+++ Quelle +++

Wenn ich richtig gerechnet habe, wird das gesamte Hörbuch zwei Stunden dauern. Das kommt mir allerdings wenig vor. Möglicherweise habe ich mich nur verrechnet. Allerdings muss ich mich noch aufschlauen, wie man die Veröffentlichung eines Hörbuches angeht. Das ist nochmal ein ganz eigener Vertriebsweg. Kann man alles im Internet nachlesen, ich muss es nur noch verstehen. Finde ich alles ungemein spannend.

Am Vormittag traf ich Andreas Baum, einen der beiden Gründer der Edition Schelf, weil er mir noch drei Retoure zurückgeben musste. Wir redeten über Vertriebswege, Lektorat, Agenturen, Rezensionen, Elke Heidenreich, Werbung, Auflagen. Einmal eine Bestandsaufnahme des gesamten Literaturbetriebs im Schnelldurchlauf.

+++

Aufgaben
[A] Entnimm der Quelle bitte den Abschnitt von „Wenn ich richtig“ bis „Literaturbetriebs im Schnelldurchlauf.“ im genauen Wortlaut.
[B] Stimmen die folgenden Aussagen mit der Quelle überein? Antworte jeweils mit Ja oder Nein und zitiere die entscheidenden Worte der Quelle wörtlich.
(i) Nach der Rechnung wird das gesamte Hörbuch zwei Stunden dauern.
(ii) Andreas Baum hat die Edition Schelf allein gegründet.
(iii) Das Treffen mit Andreas Baum fand am Nachmittag statt.

+++ Verfügbare Daten +++

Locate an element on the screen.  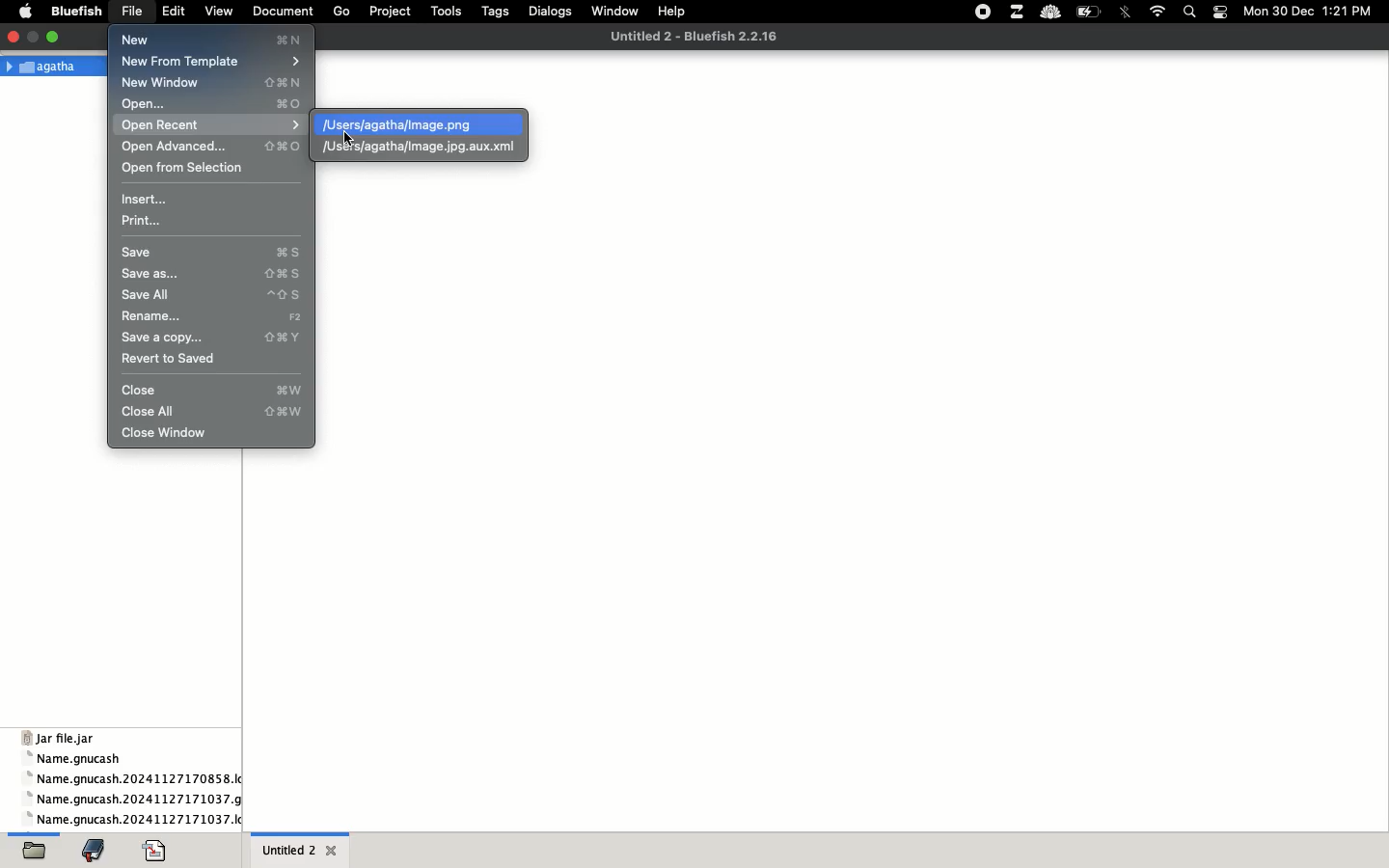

+++

Antworten
[A]
Wenn ich richtig gerechnet habe, wird das gesamte Hörbuch zwei Stunden dauern. Das kommt mir allerdings wenig vor. Möglicherweise habe ich mich nur verrechnet. Allerdings muss ich mich noch aufschlauen, wie man die Veröffentlichung eines Hörbuches angeht. Das ist nochmal ein ganz eigener Vertriebsweg. Kann man alles im Internet nachlesen, ich muss es nur noch verstehen. Finde ich alles ungemein spannend.

Am Vormittag traf ich Andreas Baum, einen der beiden Gründer der Edition Schelf, weil er mir noch drei Retoure zurückgeben musste. Wir redeten über Vertriebswege, Lektorat, Agenturen, Rezensionen, Elke Heidenreich, Werbung, Auflagen. Einmal eine Bestandsaufnahme des gesamten Literaturbetriebs im Schnelldurchlauf.

[B]
(i) Ja: „Wenn ich richtig gerechnet habe, wird das gesamte Hörbuch zwei Stunden dauern.“
(ii) Nein: „einen der beiden Gründer der Edition Schelf“
(iii) Nein: „Am Vormittag traf ich Andreas Baum“